╔══
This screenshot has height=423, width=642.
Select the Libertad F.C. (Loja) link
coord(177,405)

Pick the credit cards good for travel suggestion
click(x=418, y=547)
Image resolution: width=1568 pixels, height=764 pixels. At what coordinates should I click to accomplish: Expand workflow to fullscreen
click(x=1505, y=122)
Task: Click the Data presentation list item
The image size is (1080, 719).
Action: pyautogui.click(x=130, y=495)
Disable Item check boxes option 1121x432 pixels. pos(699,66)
╚══
- **Problem**
Reproduce each line, exactly as it appears, from the one that contains "Select the Libertad F.C. (Loja) link" through the last line of the records. Add no other lines.

- **Result of the exercise**
Select the Libertad F.C. (Loja) link
coord(177,405)

Pick the credit cards good for travel suggestion
click(x=418, y=547)
Image resolution: width=1568 pixels, height=764 pixels. At what coordinates should I click to accomplish: Expand workflow to fullscreen
click(x=1505, y=122)
Task: Click the Data presentation list item
The image size is (1080, 719).
Action: pyautogui.click(x=130, y=495)
Disable Item check boxes option 1121x432 pixels. pos(699,66)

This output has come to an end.